Last week we studied the call to “Go” from Matthew 19.  This passage recorded the conversation that took place between Jesus and the Rich Young Ruler.  Take a look at the passage once again:

Matthew 19: 16-22:

16 And behold, a man came up to him, saying, “Teacher, what good deed must I do to have eternal life?” 17 And he said to him, “Why do you ask me about what is good? There is only one who is good. If you would enter life, keep the commandments.” 18 He said to him, “Which ones?” And Jesus said, “You shall not murder, You shall not commit adultery, You shall not steal, You shall not bear false witness, 19 Honor your father and mother, and, You shall love your neighbor as yourself.” 20 The young man said to him, “All these I have kept.

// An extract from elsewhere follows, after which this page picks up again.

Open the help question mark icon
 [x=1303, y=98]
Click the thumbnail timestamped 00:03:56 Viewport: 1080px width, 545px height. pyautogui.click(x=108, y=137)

What do I still lack?” 21 Jesus said to him, “If you would be perfect, go, sell what you possess and give to the poor, and you will have treasure in heaven; and come, follow me.” 22 When the young man heard this he went away sorrowful, for he had great possessions.

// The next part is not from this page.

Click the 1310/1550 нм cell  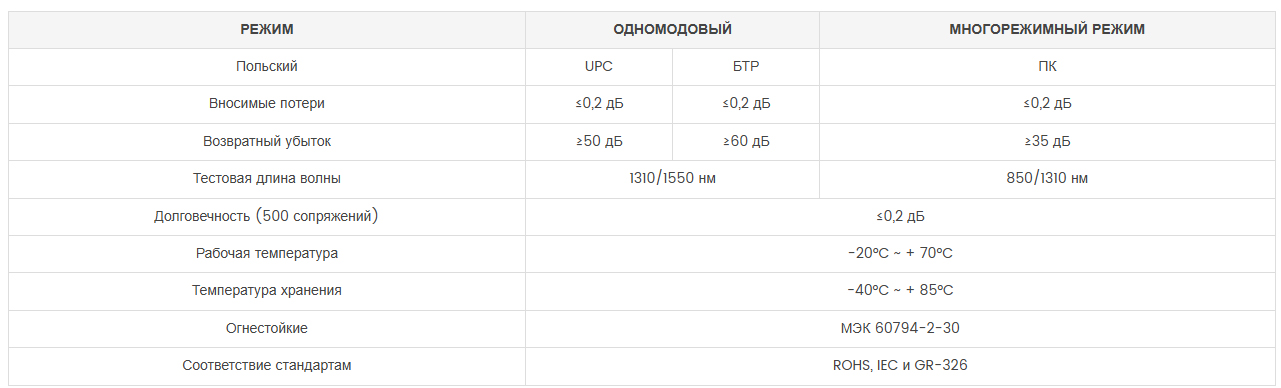(672, 179)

This passage says a lot about what we value, about what is most important to us and about what matters most.  We know nothing about this person or what he thought about after Jesus told him to sell everything that he had.  We only know that he went away sad.  I have often wondered if he got home and had a change of heart, if perhaps he decided that Jesus’s offer to him was in fact of greater value than all that he possessed.  I guess I have hoped for that because otherwise this text carries such a sense of tragedy and that does in fact seem to be the reality.  I wish that he had come to his senses but in the end he seems blinded by what he values most, his wealth.

Here is the penetrating question that Jesus ultimately confronts the rich young ruler with and subsequently confronts us with as well…what do we value most?  What do we cling to tighter than all else?  Jesus certainly could have challenged this man’s claim to have kept the law perfectly, but that was not the conclusion that Jesus desired him to arrive at.  The issue that Jesus confronts is not one of external obedience.  Jesus chooses instead to direct him inward, to that central place of his heart.  He takes him to the place where his values are formed and at the end of the day forces him to answer the question of “what is ultimately the ruling God in his life?”

Even as Christ followers, even if in the past we have loosened the grip on that which occupied the central place in our heart in order to invite Christ to rule our lives, the truth is that we can find ourselves taking hold of old gods.  There are many things that war for that place in our lives and yet it can only be held by one.  You see, I believe that the “call to go” that we have been studying all summer long begins by choosing to obey the call to let go.  We struggle at times because our tendency , like the Rich Young Ruler, is to consider that cost to high of a price.   The reality is that what we have in Jesus, the invitation that He extends to follow Him, to be found in Him and to join Him in His kingdom is of greatest value.  It is when that truth is rightly understood and penetrates our heart that we loosen our grip, let go of our gods and place Him in His rightful spot on the throne of our hearts.

My prayer today is that we would allow this week to be a time where we can evaluate what rules our own hearts and invite Christ to remain our greatest value.